Back to Pos

Analisa usaha Keripik Tempe

Tempe? Siapa yang tak kenal tempe. Makanan semua kalangan masyarakat Indonesia, jadi tak heran jika semua orang mengenal tempe. selain dijadiakan tempe sayur, tempe juga bisa dijadikan cemilan yang disebut keripik tempe.

Keripik tempe dibuat dengan cara tempe diiris secara tipis, setelah itu digoreng dengan tepung yang sudah dibumbui sebelumnya. Keripik tempe diminati karena cemilan ini memiliki cita rasa yang gurih dengan aroma bawang.

Kini rasa keripik tempe semakin beragam seperti balado, keju hingga pedas. Keripik tempe memiliki pecinta yang tidak ada habisnya, terbukti makanan ini sudah ada dari dulu tapi masih tetap eksis.

Apakah dari anda tetarik ingin memulai usaha keripik tempe? Seringkali dari kita bingung ingin memulai usaha harus dari mana? Kebingungan tersebut muncul karena kurangnya informasi yang berhubungan dengan usaha keripik tempe.
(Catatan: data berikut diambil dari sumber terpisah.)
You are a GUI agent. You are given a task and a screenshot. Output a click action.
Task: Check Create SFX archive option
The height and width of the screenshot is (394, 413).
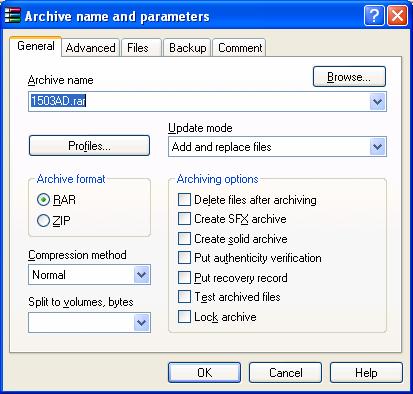click(x=184, y=219)
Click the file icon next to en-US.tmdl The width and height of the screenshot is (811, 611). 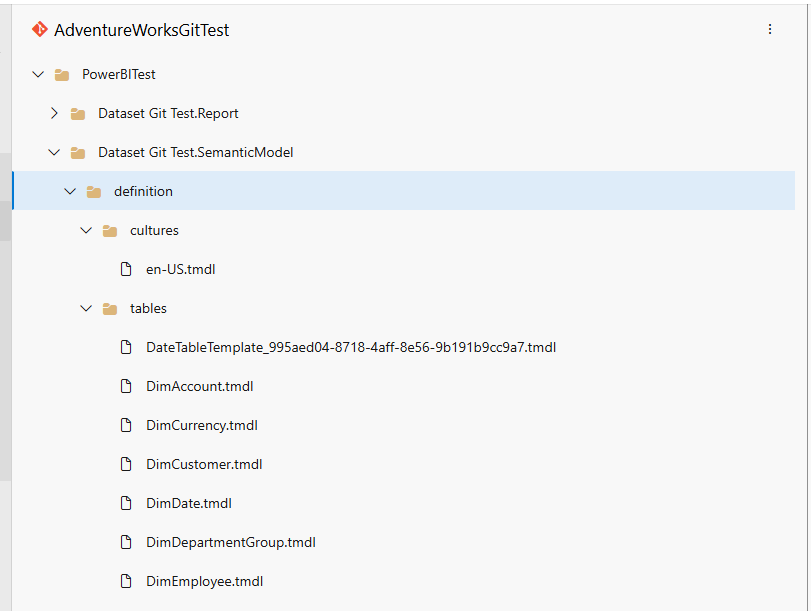pos(125,269)
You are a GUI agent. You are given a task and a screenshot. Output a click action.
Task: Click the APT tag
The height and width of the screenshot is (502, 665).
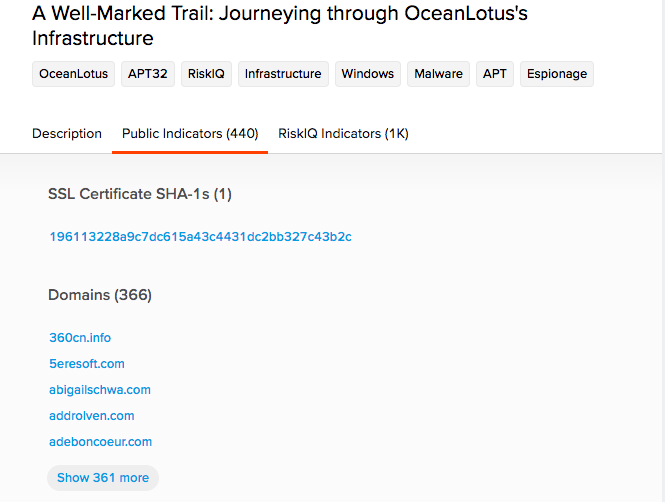[x=495, y=74]
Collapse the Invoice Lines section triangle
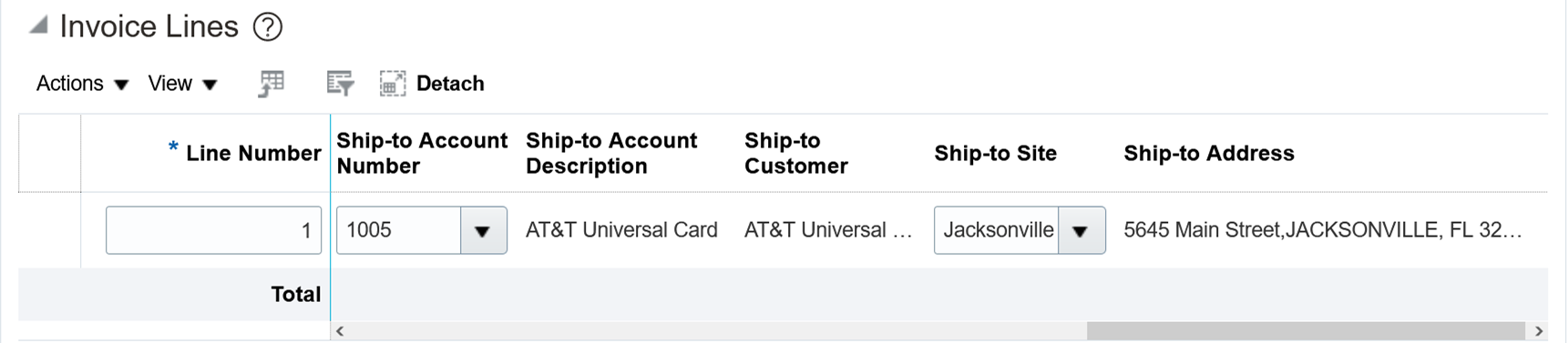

Keripik tempe menjadi komoditi yang sangat menjanjikan untuk jadikan bisnis, mengingat banyaknya penikmat olahan cemilan yang satu ini.

Usaha keripik tempe cukup mudah dijalankan. Dalam proses pembuatannya pun tidak memerlukan lahan yang luas. Untuk lokasi anda usaha bisa menggunakan rumah anda sendiri.

Selain itu diawal usaha anda juga bisa tidak menggunakan karyawan terlebih dahulu. Jika anda tidak sempat membuat tempe sendiri anda bisa mencari supplies tempe yang berkualitas baik, karena kualitas tempe juga akan mempengaruhi kualitas dari keripik tempe yang anda hasilkan.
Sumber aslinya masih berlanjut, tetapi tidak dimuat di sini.